A Country for Dying: A Conversation between Abdellah Taïa and Colm Tóibín

Join Moroccan author Abdellah Taïa and internationally acclaimed novelist Colm Tóibín on March 27 for a conversation on Taïa’s A Country for Dying (trans. by Emma Ramadan, Seven Stories Press)–a nominee for this year’s PEN America Translation Prize.

Through swirling, perpendicular narratives, A Country for Dying follows the inner lives of immigrants as they contend with the space between their dreams and their realities, a schism of a postcolonial world where, as Taïa writes, “So many people find themselves in the same situation. It is our destiny: to pay with our bodies for other people’s future.”

In English. Free. Please RSVP here. Nevertheless, in order to support Albertine during these challenging times, we would greatly appreciate it if you purchased either a French or an English copy of A Country  for  Dying at our store.


Abdellah Taïa is a Moroccan writer and filmmaker. He is the author of eight novels written in French that have been translated internationally (Mon Maroc; Le Rouge du tarbouche; L’Armée du salut; Une mélancolie arabe; Le Jour du roi; Infidèle; Un pays pour mourir; Celui qui est digne d’être aimé). He is the first openly gay Arabic writer and most of his work is autobiographical.

Colm Tóibín is a critically acclaimed Irish author.
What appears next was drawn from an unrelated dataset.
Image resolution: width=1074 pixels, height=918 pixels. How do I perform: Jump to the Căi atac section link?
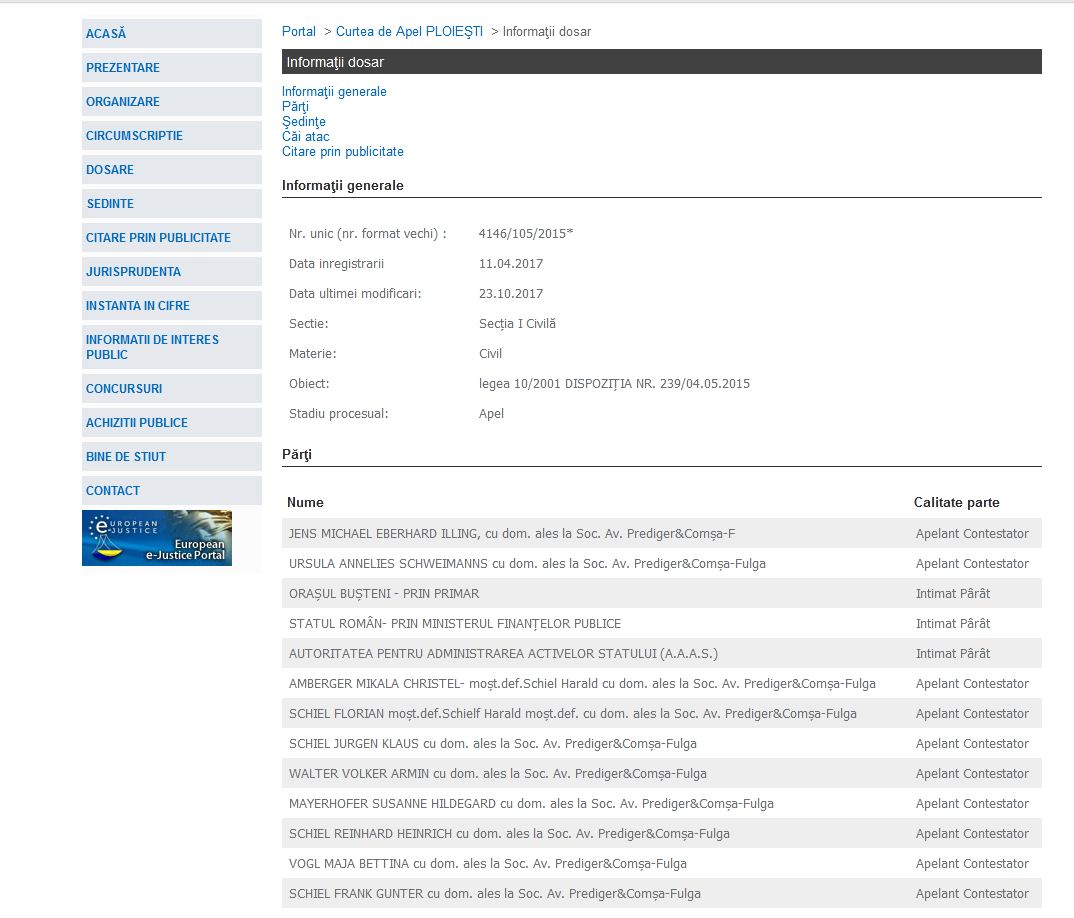point(305,137)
His best-seller Brooklyn was adapted for the screen in 2015. Nora Webster, published in 2014, won the Hawthornden Prize, and On Elizabeth Bishop, published in 2015, was a finalist for the National Book Critics Circle Award for Criticism. The Magician, his 10th novel, is forthcoming this year with Viking. Tóibín is currently the Irene and Sidney B. Silverman Professor of the Humanities at Columbia University in Manhattan and succeeded Martin Amis as professor of creative writing at the University of Manchester. He was appointed Chancellor of the University of Liverpool in 2017.